Primary and secondary products
Once the surface reflectances and radiances have been calculated they can be used to estimate geophysical parameters through the application of specific bio-optical algorithms e.g. estimates of phytoplankton biomass through determining the Chlorophyll-a (Chl) concentration.
Again, taking OLCI as an example the algal pigment concentration is then estimated using the Ocean Colour for MERIS (OC4Me) algorithm developed by Morel et al. (2007). As with the atmospheric correction the best algorithm for a particular product of interest can depend upon the sensor used, the water type (such as case one or case two), the product itself (some algorithms are only designed to produce Chl products, while others estimate inherent optical properties) and even the atmospheric correction scheme used. Approaches range from simple band ratio algorithms to neural networks. Additionally there has recently been examples of improved product performance through the use of blended products (Jackson et al. 2017), where multiple algorithms are implemented and the final product is a weighted average, based on some other information such as a spectral classification (Moore et al. 2014).
A lot of thought goes into file naming conventions to provide useful information to the users without them even having to open the files. Consider an OLCI file for example for example:
In this example each underscore separates a field of information.
S3A is the mission (Sentinel 3A)
OL is the sensor (OLCI)
1 is the processing level
EFR is the Data type (“EFR___” = L1B TOA radiances at Full Resolution, "ERR___” = L1B TOA radiances at RR, “WFR___” = L2 FR water-leaving reflectance, ocean colour and atmospheric by-products, “WRR___” = L2 RR water-leaving reflectance, ocean colour and atmospheric by-products)
20160509T103945 is the date and time (follows the T) of the start of data acquisition
20160509T104245 is the date and time (follows the T) of the end of data acquisition
20160509T124907 is the date and time (follows the T) of the file creation
0180, 004, 051 and 1979 refer to duration, cycle number, relative orbit number and frame along track coordinate
MAR refers to the processing centre (MAR = Marine (EUMETSAT)
O means operational (a number of other possibilities include F for reference, D for development and R for reprocessing)
NR means “Near Real time” processing (the most rapidly available data released; other possibilities include NT - non time critical, which includes the most up to date meteorological data used for processing).

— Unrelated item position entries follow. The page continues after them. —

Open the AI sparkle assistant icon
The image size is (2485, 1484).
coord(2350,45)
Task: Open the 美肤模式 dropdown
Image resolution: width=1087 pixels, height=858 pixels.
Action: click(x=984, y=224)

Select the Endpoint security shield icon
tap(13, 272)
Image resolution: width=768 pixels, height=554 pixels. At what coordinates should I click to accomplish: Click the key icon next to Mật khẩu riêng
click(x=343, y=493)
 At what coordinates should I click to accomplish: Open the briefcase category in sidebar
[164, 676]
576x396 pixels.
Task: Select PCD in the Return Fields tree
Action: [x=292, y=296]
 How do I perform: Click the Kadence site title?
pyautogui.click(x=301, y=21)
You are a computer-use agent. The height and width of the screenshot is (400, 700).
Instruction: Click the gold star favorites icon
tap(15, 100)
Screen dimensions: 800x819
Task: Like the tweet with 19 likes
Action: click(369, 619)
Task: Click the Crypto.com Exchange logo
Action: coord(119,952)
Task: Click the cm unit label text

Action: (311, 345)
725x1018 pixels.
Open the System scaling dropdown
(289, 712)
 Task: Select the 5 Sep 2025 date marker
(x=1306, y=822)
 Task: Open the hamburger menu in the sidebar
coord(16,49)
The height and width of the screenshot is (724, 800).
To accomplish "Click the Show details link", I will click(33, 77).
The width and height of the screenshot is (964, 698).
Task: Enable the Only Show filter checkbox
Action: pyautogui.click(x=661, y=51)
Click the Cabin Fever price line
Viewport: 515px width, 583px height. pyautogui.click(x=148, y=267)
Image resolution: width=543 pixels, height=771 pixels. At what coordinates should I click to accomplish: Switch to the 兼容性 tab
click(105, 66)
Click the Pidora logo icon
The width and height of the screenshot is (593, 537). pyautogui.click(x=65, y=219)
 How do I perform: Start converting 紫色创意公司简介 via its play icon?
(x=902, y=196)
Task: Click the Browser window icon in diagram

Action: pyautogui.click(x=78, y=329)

001 is the baseline collection
Finally .SEN3 is the filename extension (which data viewing programs etc may use for opening the file correctly).
The file types listed below are the most common storage architecture for all sentinel-3 products, irrespective of sensor. While the discussion below refers to an ocean colour perspective, the information remains valid for both SLSTR and Altimetry domains.
NetCDF (Network Common Data Format)
These are self describing files that are commonly used for array-oriented scientific data. This is probably the most common file type you will come across while working with ocean color data.
HDF (Hierarchical Data Format)
This includes a set of file formats (e.g HDF4, HDF5) designed to store and organize large amounts of data. NetCDF users can create HDF5 files with benefits not available with the netCDF format, such as much larger files and multiple unlimited dimensions.
xml (Extensible Markup Language)
These files use a markup language that allows both human and machine readability of document encoding for textual data. Although xml was designed for use with documents, the language is widely used for the representation of data structures. You will find that folders of OLCI data can contain an xml file that allows all the various products, flags and metadata to be loaded into a program such as SNAP in a single operation.